TRANSPORT minister Noel Dempsey plans to introduce new bus licencing laws in the Dail in the near future but revealed that he had not yet decided on the future shape of the bus market.
"I don't have any ideological hang up about whether we've got a public or private system. Let it all be Bus Eireann or Dublin Bus or a mixture of public and private."
"The one thing that I do want is a system that works well, that's efficient, that's safe and that gives value for money, " he said. "I don't think the current system works in that way."
His comments have been welcomed by the managing director of Dublin coach operator Aircoach, Allen Parker, who revealed that the company's owners, Britain's FirstGroup, were particularly keen to get into the Dublin bus market.
"We do want to enter and it's frustrating that we can't at the moment because we feel we have a significant role to play in the market, " he said.
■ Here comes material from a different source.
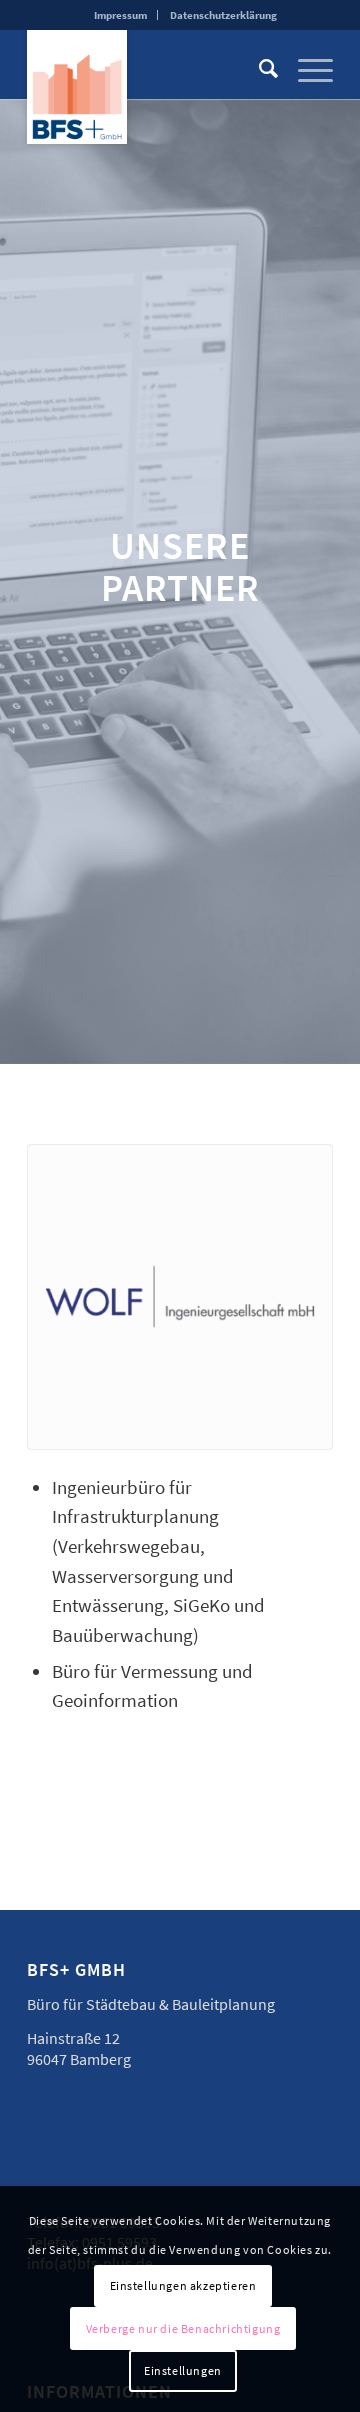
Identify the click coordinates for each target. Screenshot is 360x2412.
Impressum (120, 15)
Parker said, however, that it was important that whatever measures the minister introduced avoided the "free for all" seen in Britain, where large numbers of rival buses had clogged up the roads of some towns.
"There should be an independent regulator, similar to the London model, and there should be competition in tendering, not on the roads. You should tender for a group of routes so there's not a free for all on the streets."
Ireland's current bus licencing legislation dates back to 1932. "It's obviously outdated, it's ineffective, there's no appeal system and it even hampers Dublin Bus from being responsive and entering new areas because if there's a private bus licence application there, they have to wait until that application is finished, " said Dempsey.